Today marks the 10th anniversary of a shooting on the campus of Virginia Tech. The thing is, it was the second incident within five years, and the first incident was at that time most prolific shooting spree on a school campus resulting in the deaths of thirty-two (32) people and the wounding of seventeen others. (Note: there was another shooting near the VT campus involving someone who had escaped police custody, which resulting in VT suspending classes, etc. but the shootings did not occur on the VT campus.)
Facebook shows a history of posts made on that particular day in previous years, and it turned out that because the shooter in the first incident was of Korean descent, I posted a statement to the effect that when news broke out concerning the second shooting, Asian Americans were all sharing the same thought: "Please don't let me be another Asian (shooter)".
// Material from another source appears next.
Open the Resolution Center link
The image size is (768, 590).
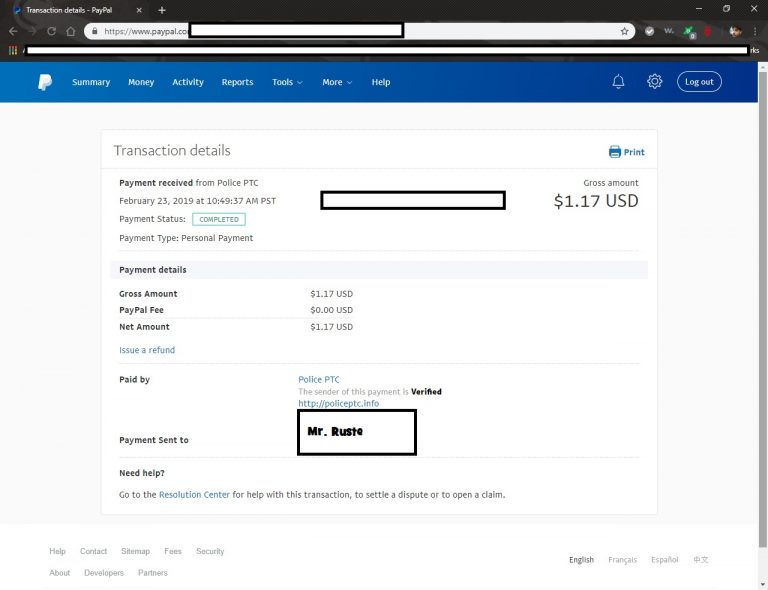click(194, 495)
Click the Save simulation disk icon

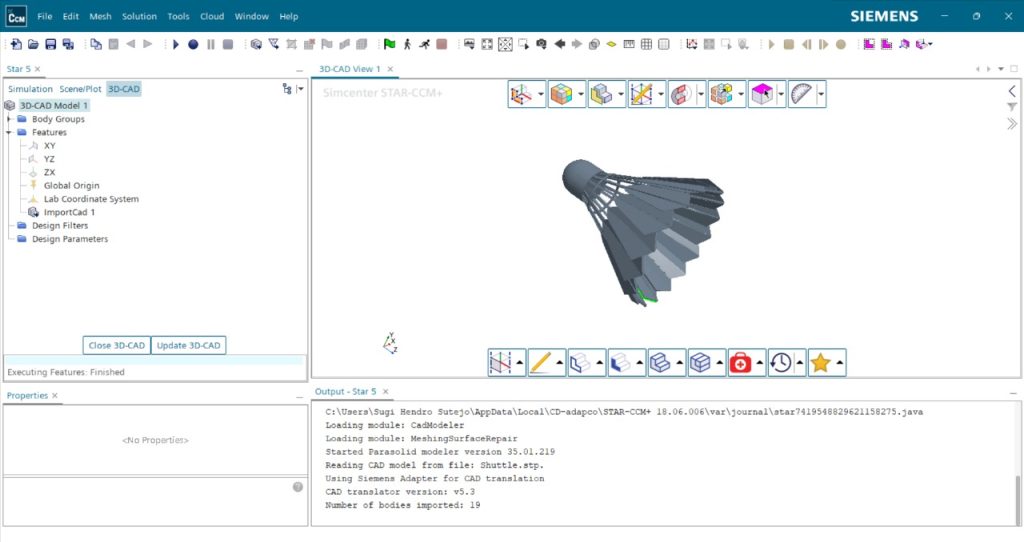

I no longer remembered the context of my post, so I did a little research. This ends the prologue.
The shooter in the VT massacre was named Seung-Hui Cho, who was of South Korean descent. According various accounts, he was diagnosed with depressive disorder, anxiety disorder along with a team I didn't recognize: "selective mutism". Wikipedia defines the term this way:
Selective mutism (SM) is an anxiety disorder in which a person who is otherwise capable of speech becomes unable to speak when exposed to specific situations, specific places, or to specific people, one or multiple of which serving as triggers. This is caused by the freeze response. Selective mutism usually co-exists with social anxiety disorder.[1] People with selective mutism stay silent even when the consequences of their silence include shame, social ostracism, or punishment.
I broached the idea of having the inability to speak up for one's self taken away and its impact on one's psyche in a blog post: https://samstabbed.blogspot.com/2016/08/a-minority-experience-bowl-haircuts.html and I contemplate how this might have been magnified by the Korean concept of "Han": https://toisanboy.blogspot.com/2021/07/han.html and I find myself feeling sadness imagining how lonely and alone he must have felt while also recalling my own level of unhappiness during my high school and college years. I referenced that in a comment I made to that post ten years ago:
"the thing is, four years ago, i found myself thinking that my circumstances during college weren't all that different in terms of how estranged i felt from everything else at the time - except i preferred to make cutting remarks that left emotional scars. "
I still had my voice as an outlet to express my anger and frustration. Seung-Hui Cho with his selective mutism didn't even have that. And even though he received "treatment" for his diagnosed condition until his junior year of high school, it clearly wasn't enough.